-------- Document passage --------
Halloween can be an extremely overwhelming holiday for many kids, especially autistic and sensory kids.

There's just so much sensory input going on during Halloween. It's like a sensory meltdown is just around the corner. There's the itchy costumes, the copious amounts of sugar that's consumed, the spooky Halloween imagery, kids shouting trick-or-treat, and the constant ringing of doorbells...

You can see how it could be overwhelming now, right?

There are lots of things you can do to make Halloween more autism and sensory friendly. Tackling any issues with the costume is the perfect first step.

Here are 20 ways to make autism friendly Halloween costumes.

Sensory friendly Halloween costumes - autism Halloween tips

Autism and Halloween: How to Make Your Child's Halloween Costumes Sensory Friendly

You can use these tips to help make any costume more sensory friendly for your autistic child, whether you are buying a costume from a store or making your own.

1. Use comfortable clothes for a base layer beneath the costume

Putting a physical barrier between your child's costume and their skin is a great starting point. You can avoid any itchy fabrics or scratchy tags this way. Plus, it will make your child feel more comfortable because they're wearing something they're already familiar with underneath.
--------
> _To be done_:
[a] Name every source of sensory input at Halloween that the Halloween costume article lists.
[b] Write the next part of the Halloween costume article, starting after its last sentence.
The lines that come next have nothing to do with the Halloween costume article.
-------- Data block --------
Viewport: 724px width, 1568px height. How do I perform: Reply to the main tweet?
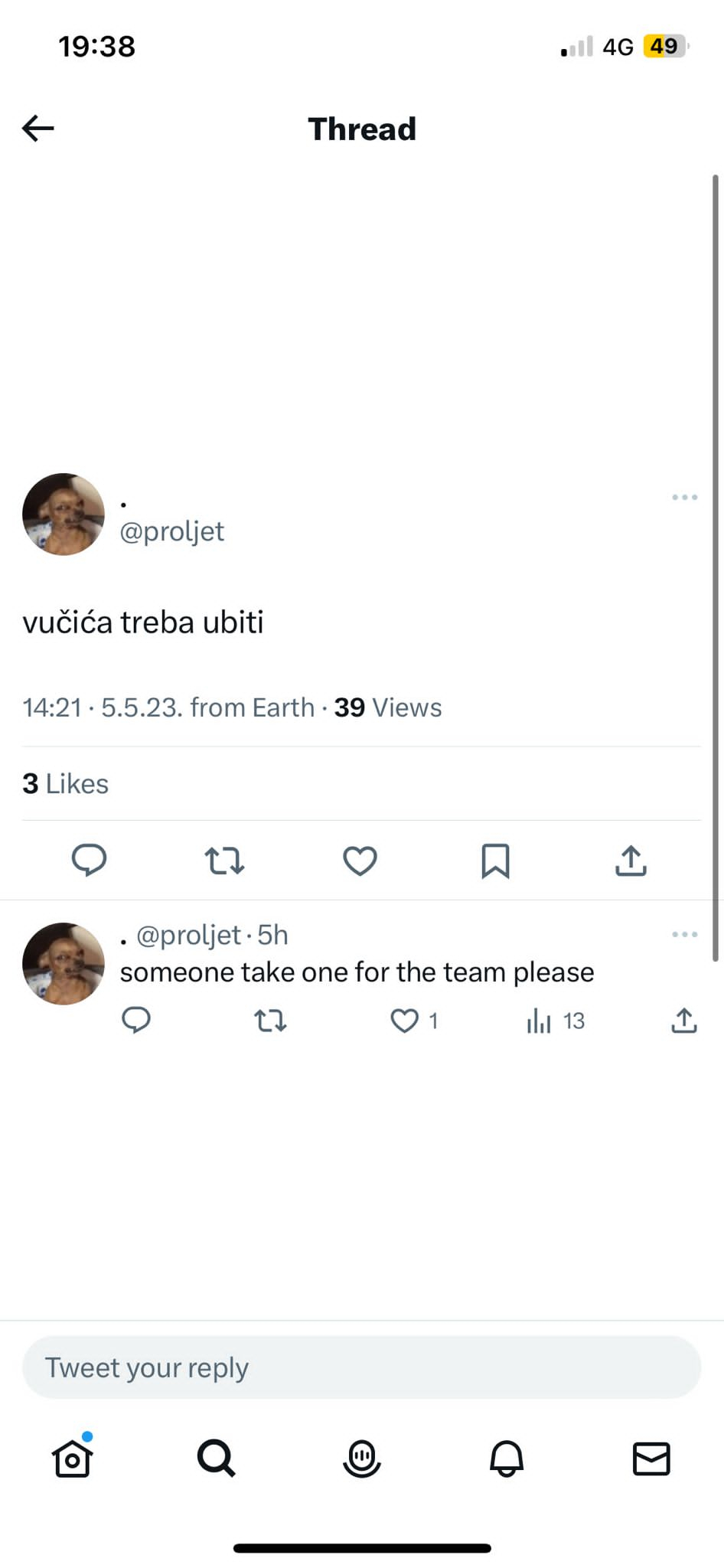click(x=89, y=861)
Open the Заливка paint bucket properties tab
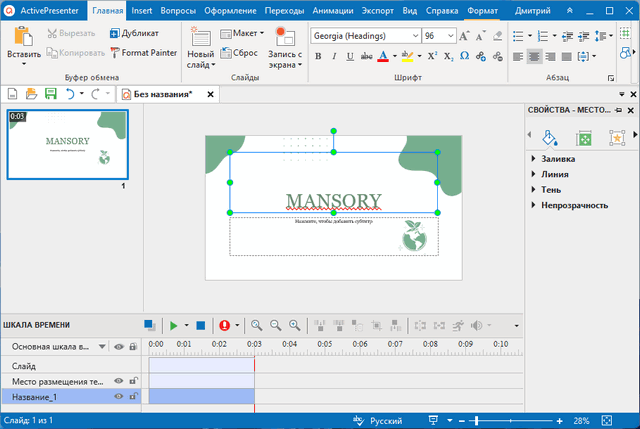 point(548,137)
--------
> _Answers given_:
[a] itchy costumes, the copious amounts of sugar that's consumed, the spooky Halloween imagery, kids shouting trick-or-treat, the constant ringing of doorbells

[b]
2. Remove tags

Speaking of scratchy tags...I highly recommend removing all tags from the costume as many kids find them bothersome and annoying.

3. Choose the fabric and materials carefully

Many autistic kids have tactile sensitivities so be sure to consider the fabric of the costume. Let your child feel the fabric against their skin to determine whether they can tolerate it. Or let your child pick out their favorite fabric if you are sewing them a costume like I did for this Pikachu costume and this Squirtle costume.

4. Avoid masks and/or face paint

Kids with sensory issues find masks and face paint to be uncomfortable for a variety of reasons. For example, masks can sometimes have a weird smell or they can feel like they are pulling your hair or skin.

And face paint can feel slimy, itchy, and tight on the skin. So pick costumes that don't require a mask or face paint.

Or if your child wants to wear a mask or face paint, definitely practice wearing it prior to Halloween, which leads me to my next point...

5. Practice wearing the costume prior to Halloween

You should also have your child try on the costume before buying it or making it to ensure it is something that they will feel comfortable wearing.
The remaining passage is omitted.